'''

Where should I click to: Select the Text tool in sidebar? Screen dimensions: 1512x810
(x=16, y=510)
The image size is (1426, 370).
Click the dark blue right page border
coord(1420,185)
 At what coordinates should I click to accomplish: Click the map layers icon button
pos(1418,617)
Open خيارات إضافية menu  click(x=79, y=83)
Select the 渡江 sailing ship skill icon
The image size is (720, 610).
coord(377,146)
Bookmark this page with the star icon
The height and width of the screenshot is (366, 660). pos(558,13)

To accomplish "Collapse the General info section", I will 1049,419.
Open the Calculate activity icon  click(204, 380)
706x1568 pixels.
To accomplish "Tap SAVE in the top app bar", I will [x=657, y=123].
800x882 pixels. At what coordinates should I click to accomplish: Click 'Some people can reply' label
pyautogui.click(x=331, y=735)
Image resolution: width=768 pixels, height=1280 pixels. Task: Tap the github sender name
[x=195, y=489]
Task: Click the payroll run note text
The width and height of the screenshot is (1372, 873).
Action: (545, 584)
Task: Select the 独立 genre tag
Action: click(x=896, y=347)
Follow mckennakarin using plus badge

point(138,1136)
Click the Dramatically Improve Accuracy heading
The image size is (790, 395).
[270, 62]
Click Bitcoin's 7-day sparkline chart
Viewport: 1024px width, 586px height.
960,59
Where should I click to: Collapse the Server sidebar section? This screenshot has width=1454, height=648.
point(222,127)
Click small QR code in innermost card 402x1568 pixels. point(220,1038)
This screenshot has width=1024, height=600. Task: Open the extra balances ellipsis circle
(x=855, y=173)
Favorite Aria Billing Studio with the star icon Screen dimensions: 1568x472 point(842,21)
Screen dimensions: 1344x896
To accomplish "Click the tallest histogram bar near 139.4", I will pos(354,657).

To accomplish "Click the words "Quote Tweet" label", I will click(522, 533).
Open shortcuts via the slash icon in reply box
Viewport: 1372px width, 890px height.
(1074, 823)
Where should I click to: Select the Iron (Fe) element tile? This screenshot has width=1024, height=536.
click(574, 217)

'''

_Objective:_ Count the lines in the records above that contain the word "Where" and give only the number.

_Result of this exercise:_ 3